Penyakit diabetes  tipe 2 sering juga disebut Non-Insulin Dependent Diabetes Mellitus atau Diabetes mellitus tanpa Bergantung pada Insulin. Berbeda dengan diabetes tipe 1, tipe 2 masalahnya bukan karena pankreas tidak membuat insulin tetapi karena insulin yang dibuat tidak cukup. Kebanyak dari insulin yang diproduksi dihisap oleh sel-sel lemak akibat gaya hidup dan pola makan yang tidak baik dan teratur. Sedangkan pankreas tidak dapat membuat cukup insulin untuk mengatasi kekurangan insulin sehingga kadar gula dalam darah akan naik.
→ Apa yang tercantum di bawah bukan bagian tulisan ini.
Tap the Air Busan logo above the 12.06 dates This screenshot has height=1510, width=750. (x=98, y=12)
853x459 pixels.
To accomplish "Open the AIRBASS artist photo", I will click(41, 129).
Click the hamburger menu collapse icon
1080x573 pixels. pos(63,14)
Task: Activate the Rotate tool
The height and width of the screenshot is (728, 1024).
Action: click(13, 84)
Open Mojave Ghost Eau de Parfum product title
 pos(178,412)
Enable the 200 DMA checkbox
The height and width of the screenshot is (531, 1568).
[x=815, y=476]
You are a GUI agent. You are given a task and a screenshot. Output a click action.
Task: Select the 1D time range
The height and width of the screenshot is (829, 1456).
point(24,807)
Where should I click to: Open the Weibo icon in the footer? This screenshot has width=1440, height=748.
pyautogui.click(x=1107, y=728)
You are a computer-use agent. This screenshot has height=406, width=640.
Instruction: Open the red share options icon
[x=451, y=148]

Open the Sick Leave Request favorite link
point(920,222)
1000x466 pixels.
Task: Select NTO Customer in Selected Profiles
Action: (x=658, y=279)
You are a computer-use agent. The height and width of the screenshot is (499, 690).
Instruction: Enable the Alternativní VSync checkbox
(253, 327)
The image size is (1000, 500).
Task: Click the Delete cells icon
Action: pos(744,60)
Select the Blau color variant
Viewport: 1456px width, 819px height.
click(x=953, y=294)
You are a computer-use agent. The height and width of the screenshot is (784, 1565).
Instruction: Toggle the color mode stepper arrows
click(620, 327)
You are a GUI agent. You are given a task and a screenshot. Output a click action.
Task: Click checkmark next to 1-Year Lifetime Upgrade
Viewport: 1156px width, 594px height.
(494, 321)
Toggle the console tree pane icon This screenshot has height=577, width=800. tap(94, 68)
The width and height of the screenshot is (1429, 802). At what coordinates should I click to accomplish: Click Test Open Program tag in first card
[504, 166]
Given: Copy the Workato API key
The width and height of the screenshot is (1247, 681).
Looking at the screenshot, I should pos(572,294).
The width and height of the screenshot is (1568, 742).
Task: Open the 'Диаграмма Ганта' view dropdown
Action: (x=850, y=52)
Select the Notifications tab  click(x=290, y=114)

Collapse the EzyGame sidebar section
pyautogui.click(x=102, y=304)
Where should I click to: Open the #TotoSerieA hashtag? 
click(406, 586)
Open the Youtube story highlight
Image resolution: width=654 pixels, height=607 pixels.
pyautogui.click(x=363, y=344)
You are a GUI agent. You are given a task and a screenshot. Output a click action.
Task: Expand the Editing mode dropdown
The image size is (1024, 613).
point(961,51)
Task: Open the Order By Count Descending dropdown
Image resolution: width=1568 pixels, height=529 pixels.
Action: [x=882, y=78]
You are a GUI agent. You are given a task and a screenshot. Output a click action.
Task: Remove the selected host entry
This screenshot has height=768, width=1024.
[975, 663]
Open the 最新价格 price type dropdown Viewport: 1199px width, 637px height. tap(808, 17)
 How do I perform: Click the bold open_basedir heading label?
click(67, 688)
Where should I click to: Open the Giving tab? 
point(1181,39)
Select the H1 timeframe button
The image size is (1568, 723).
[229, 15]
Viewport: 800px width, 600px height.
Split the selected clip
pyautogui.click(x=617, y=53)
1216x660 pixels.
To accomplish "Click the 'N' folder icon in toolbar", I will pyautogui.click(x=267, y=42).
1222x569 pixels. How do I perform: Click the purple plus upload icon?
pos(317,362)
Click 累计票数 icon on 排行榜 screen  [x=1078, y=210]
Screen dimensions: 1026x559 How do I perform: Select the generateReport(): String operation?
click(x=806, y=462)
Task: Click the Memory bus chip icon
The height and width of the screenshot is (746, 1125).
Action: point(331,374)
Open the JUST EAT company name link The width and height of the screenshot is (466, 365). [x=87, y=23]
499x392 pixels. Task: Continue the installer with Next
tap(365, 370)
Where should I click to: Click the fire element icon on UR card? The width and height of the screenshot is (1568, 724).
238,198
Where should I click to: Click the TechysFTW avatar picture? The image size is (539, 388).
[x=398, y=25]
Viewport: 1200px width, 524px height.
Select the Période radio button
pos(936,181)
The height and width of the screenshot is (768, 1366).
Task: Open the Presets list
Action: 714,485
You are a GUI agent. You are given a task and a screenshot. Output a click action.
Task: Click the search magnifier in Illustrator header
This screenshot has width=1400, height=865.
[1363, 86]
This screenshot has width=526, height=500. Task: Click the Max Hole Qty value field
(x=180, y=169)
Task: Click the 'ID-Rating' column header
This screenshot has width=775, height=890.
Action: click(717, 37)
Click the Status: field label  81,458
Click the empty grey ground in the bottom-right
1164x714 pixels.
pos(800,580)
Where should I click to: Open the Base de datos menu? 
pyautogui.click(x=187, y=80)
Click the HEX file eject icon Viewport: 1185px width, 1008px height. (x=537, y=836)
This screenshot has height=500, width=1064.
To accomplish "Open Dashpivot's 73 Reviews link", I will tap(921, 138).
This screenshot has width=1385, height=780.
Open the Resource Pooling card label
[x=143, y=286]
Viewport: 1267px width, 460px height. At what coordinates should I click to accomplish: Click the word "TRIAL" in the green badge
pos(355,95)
Diabetes tipe 2 merupakan jenis diabetes yang sebagian besar di derita. Sekitar 90% hingga 95% penderita diabetes menderita diabetes tipe 2. Jenis diabetes ini paling sering di derita oleh orang dewasa yang berusia lebih dari 30 tahun dan cenderung semakin parah secara bertahap.

Penyebab Diabetes Tipe 2

Penyebab diabetes tipe 2 karena insulin yang dihasilkan oleh pankreas tidak mencukupi untuk mengikat gula yang ada dalam darah akibat pola makan dan gaya hidup yang tidak sehat. Beberapa penyebab utama diebetes tipe 2 dapat diringkas sebagai berikut.
  • Faktor keturunan, apabila orang tua atau adanya saudara sekandung yang mengalaminya.
  • Pola makan atau bgaya hidup yang tidak sehat. Banyaknya gerai makanan cepat saji atau fast food yang menyajikan makanan berlemak dan tidak sehat.
  • Kadar Kolesterol yang tinggi.
  • Jarang berolahraga
  • Obesitas atau kelebihan berat badan.
Semua penyebab diabetes tipe 2 umumnya karena gaya hidup yang tidak sehat. Hal ini membuat metabolisme dalam tubuh yang tidak sempurna sehingga membuat insulin dalam tubuh tidak dapat berfungsi dengan baik. Hormon insulin dapat diserap oleh lemak yang ada dalam tubuh. Sehingga pola makan dan gaya hidup yang tidak sehat bisa membuat tubuh kekurangan insulin.

Perawatan Diabetes Tipe 2

Perawatan diabetes tipe 2 adalah dengan memaksa fungsi kerja pankreas sehingga dapat menghasilkan insulin yang dibutuhkan tubuh, maka kadar gula dalam darah akan menurun karena dapat diubah menjadi energi. Dalam banyak kasus, dapat diobati dengan minum pil, paling tidak pada awalnya, untuk stimulasi pankreas agar menghasilkan lebih banyak insulin. Pil itu sendiri bukanlah insulin.

Namun pankreas bisa lelah menghasilkan insulin jika terus menerus dipaksa. Cara terbaik untuk mengatasi diabetes tipe 2 adalah dengan diet yang baik untuk mengurangi berat badan dan kadar gula, disertai dengan gerak badan yang sesuai.